La escena en aquella antigua habitación del colegio, improvisada
por las circunstancias en el Laboratorio de Psicología Experimental, era
verdaderamente singular en aquella noche de diciembre; pero no era en eso en lo
que pensábamos entonces. Mis amigos aterrorizados permanecían todos
arrinconados, sin que ninguno se atreviera a pronunciar una palabra: el médium
era el único que poseía una especie de aliento gutural.
No podía escaparme del espacio en que estaba, entre la pared
y la mesa, entre una chimenea y una consola (mesa); no podía perder ni uno solo
de los gestos de aquel que parecía animado hacia mí, con intenciones poco
tranquilizadoras. Se acercó todavía más a mí y me lanzó un formidable golpe con
su escabel, recto sobre la cabeza.
Había conservado toda mi sangre fría y permanecí vivamente
alerta, como pude suponerse; y cuando vi el comienzo del movimiento de aquella
masa proyectada hacia mí, agarré los dos pies de la mesa que estaba a mi
alcance y los levanté cuanto pude, presentando la mesa frente a mi adversario y
haciendo de ella un escudo. El choque fue terrible, el escabel tropezó con la
mesa, cual golpe de catapulta; un crujido horrible retumbó por todo el espacio
y yo me vi obligado a retroceder hasta la pared, bajo la fuerza del golpe.

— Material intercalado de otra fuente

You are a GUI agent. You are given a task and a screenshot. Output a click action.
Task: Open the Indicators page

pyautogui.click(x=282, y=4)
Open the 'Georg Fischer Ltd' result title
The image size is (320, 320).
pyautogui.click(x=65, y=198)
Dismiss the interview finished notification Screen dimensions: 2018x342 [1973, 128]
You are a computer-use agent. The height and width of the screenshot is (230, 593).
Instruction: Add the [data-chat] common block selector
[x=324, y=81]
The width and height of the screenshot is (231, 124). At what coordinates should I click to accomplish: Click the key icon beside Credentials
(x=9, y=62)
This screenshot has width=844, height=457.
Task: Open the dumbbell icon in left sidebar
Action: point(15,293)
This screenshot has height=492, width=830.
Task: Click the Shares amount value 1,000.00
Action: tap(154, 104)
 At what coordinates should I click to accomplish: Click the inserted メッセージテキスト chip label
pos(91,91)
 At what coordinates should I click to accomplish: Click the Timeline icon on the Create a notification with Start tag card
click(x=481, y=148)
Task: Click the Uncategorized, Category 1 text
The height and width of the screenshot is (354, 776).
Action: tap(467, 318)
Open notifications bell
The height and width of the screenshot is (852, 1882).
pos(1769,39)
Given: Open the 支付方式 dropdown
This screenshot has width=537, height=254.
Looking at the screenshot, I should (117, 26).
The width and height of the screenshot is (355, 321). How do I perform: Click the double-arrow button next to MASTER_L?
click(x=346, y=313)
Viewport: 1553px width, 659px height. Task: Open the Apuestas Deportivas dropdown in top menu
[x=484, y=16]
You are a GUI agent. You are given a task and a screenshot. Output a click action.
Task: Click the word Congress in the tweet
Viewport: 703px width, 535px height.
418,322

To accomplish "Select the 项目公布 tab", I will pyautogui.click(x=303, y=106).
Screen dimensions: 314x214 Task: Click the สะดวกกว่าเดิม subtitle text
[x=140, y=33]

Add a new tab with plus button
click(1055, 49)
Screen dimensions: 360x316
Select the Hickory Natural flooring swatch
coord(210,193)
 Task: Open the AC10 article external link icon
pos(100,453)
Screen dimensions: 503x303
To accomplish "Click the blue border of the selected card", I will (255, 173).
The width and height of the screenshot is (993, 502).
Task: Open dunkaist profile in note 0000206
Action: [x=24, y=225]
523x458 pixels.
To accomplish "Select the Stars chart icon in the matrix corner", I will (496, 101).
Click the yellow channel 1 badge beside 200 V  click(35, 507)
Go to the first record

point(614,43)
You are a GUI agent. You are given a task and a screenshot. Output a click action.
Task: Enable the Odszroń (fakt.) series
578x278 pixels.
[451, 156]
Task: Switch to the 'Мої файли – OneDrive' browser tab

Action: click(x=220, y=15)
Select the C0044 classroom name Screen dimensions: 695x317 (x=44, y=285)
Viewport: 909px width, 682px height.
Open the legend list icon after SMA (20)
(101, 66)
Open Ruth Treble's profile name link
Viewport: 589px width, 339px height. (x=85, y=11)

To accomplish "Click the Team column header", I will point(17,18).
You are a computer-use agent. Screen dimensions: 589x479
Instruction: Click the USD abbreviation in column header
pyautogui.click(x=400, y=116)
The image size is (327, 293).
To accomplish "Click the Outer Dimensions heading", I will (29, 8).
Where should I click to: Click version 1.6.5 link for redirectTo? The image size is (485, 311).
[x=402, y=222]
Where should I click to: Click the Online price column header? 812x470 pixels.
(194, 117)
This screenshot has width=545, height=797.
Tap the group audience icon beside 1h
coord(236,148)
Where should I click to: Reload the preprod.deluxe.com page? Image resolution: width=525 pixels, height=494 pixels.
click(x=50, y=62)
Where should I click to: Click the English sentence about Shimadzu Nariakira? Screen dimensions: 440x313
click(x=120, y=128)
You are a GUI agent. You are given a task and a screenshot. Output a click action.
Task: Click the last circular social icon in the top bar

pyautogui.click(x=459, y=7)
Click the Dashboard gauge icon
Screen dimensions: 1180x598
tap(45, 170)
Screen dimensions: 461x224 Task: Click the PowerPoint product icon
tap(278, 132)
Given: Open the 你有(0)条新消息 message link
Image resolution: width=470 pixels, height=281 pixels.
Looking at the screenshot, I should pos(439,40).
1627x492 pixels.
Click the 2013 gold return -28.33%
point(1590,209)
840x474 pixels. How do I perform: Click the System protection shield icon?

La mesa había sido partida en dos pedazos. Continué
protegiéndome detrás de ella y hasta tuve la osadía de dirigirla contra S…
quien abandonó su maza y cayó hacia atrás sobre una silla, presa de una
convulsión.
Nosotros nos precipitamos hacia él para detenerle, pero
aquello fue inútil; volvió inmediatamente en sí, sin acordarse de nada.